- Born: 1 January 1912 Wincanton, Somerset, UK
- Died: 2 December 1994 (aged 82)
- Nationality: British
- Area: Artist
- Notable works: Matt Marriott

= Tony Weare =

English comics artist (1912–1994)

Tony Weare (1 January 1912 – 2 December 1994) was an English comics artist best known for drawing Matt Marriott, a daily Western strip written by Jim Edgar, which ran in The Evening News from 1955 to 1977.

Tony Weare was born at Wincanton, Somerset, and studied drawing at the Bournemouth School of Art but became a trooper in a cavalry regiment where he developed a love of horses.

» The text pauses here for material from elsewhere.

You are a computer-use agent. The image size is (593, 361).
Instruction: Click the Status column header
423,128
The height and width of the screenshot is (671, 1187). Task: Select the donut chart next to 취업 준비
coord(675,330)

As well as Matt Marriott, he also worked at Mickey Mouse Weekly, where he worked on "Billy Brave", "Pride of the Circus", "Savage Splendour", and "Robin Alone". He illustrated "The Colditz Story" for Junior Express and was voted Serious Strip Cartoonist of the Year, 1961. In the 1980s he drew "Rookwood" for Look and Learn magazine and a few sequences in Alan Moore and David Lloyd's V for Vendetta, at the invitation of Lloyd, an admirer of his work.

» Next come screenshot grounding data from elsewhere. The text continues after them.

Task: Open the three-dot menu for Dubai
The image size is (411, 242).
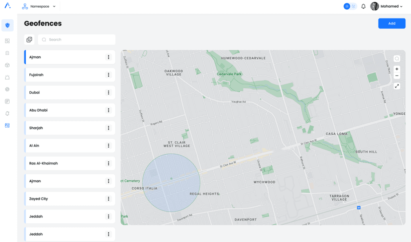Action: point(108,93)
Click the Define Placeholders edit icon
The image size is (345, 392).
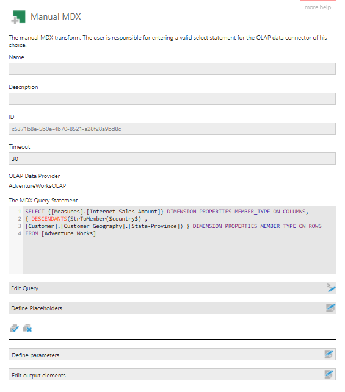pyautogui.click(x=330, y=308)
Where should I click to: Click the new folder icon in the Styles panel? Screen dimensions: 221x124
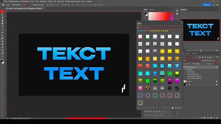173,108
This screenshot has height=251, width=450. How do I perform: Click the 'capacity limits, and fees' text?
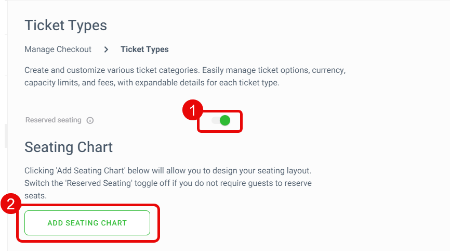pyautogui.click(x=70, y=83)
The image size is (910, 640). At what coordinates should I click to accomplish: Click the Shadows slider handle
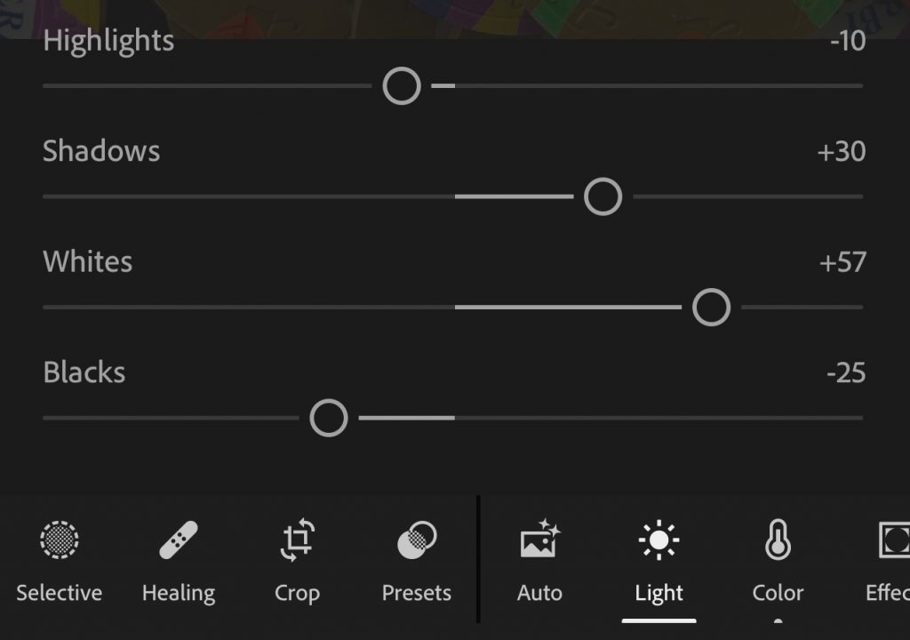point(603,196)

David Lloyd wrote about him:

Tony was one of just a very few strip artists here and in the US whose creative identities owed nothing to the heritage of stylisation which influenced many other newspaper adventure strip creators—he was primarily an illustrator who just happened to love drawing strips. . . . He also had a superb command of light and shade, which promoted the impression that he was drawing something he could see in front of him, rather than something he'd built up from his imagination.